§ **Task objective**:
Reproduce the line that contains "Task: Click the trash icon in status bar" and every line after it through the end of the records, exactly, with nothing added.

====== Provided records

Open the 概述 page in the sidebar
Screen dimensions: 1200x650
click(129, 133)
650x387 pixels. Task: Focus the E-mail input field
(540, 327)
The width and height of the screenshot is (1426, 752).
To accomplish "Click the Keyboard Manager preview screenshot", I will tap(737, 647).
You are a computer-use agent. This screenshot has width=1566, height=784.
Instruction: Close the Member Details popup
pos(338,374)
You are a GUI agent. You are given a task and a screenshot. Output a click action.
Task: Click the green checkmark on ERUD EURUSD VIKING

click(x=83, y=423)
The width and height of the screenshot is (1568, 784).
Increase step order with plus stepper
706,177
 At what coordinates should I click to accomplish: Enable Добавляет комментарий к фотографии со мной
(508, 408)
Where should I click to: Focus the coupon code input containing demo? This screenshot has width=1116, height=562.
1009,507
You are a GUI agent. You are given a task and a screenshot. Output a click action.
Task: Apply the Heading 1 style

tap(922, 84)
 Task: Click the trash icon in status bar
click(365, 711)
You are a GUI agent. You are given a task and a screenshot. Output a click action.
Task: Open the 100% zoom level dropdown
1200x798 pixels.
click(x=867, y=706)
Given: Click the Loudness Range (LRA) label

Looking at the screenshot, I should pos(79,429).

============

§ **Solution**:
 Task: Click the trash icon in status bar
click(365, 711)
You are a GUI agent. You are given a task and a screenshot. Output a click action.
Task: Open the 100% zoom level dropdown
1200x798 pixels.
click(x=867, y=706)
Given: Click the Loudness Range (LRA) label

Looking at the screenshot, I should pos(79,429).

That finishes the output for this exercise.